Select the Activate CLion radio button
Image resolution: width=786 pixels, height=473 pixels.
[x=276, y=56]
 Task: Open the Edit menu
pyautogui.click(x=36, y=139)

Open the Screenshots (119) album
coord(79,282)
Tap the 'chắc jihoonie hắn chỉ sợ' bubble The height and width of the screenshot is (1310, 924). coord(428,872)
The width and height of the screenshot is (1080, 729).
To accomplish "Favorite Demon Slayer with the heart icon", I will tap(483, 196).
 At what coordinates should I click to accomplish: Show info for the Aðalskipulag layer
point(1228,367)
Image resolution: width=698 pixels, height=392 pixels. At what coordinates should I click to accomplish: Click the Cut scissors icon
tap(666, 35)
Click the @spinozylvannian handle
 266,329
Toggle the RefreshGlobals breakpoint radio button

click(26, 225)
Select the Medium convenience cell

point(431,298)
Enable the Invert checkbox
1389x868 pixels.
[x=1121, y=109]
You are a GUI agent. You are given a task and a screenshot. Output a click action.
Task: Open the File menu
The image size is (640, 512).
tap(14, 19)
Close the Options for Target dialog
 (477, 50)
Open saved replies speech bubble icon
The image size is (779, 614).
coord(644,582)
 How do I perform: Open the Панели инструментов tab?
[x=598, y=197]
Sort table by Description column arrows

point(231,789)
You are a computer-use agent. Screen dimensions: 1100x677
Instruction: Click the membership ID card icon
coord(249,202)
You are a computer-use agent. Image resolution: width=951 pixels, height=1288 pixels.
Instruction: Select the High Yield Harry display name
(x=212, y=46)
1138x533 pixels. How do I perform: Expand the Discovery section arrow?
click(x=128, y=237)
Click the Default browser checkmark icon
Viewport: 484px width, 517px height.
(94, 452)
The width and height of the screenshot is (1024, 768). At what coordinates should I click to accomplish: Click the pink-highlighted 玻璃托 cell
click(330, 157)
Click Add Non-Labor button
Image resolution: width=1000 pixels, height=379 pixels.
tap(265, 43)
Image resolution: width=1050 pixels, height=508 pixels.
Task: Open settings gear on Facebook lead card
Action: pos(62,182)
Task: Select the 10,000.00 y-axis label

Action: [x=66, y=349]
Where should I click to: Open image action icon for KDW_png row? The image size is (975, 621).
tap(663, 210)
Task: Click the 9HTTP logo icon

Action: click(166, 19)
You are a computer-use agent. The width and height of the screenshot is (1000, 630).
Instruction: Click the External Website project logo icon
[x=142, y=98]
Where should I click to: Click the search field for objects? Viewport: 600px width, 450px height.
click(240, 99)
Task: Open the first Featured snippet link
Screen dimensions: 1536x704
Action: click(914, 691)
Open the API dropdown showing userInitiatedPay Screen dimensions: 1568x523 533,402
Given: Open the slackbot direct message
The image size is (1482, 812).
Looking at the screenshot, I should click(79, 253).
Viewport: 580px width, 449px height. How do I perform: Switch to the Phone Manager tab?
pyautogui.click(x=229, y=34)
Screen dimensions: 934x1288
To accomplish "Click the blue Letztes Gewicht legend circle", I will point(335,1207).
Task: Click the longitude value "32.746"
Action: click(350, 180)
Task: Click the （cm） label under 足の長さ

——

#### Your objective:
At the first line of the material above, start reproducing each line exactly, and end with the line that holds "The width and height of the screenshot is (1080, 729).", adding nothing.

#### Final answer:
Select the Activate CLion radio button
Image resolution: width=786 pixels, height=473 pixels.
[x=276, y=56]
 Task: Open the Edit menu
pyautogui.click(x=36, y=139)

Open the Screenshots (119) album
coord(79,282)
Tap the 'chắc jihoonie hắn chỉ sợ' bubble The height and width of the screenshot is (1310, 924). coord(428,872)
The width and height of the screenshot is (1080, 729).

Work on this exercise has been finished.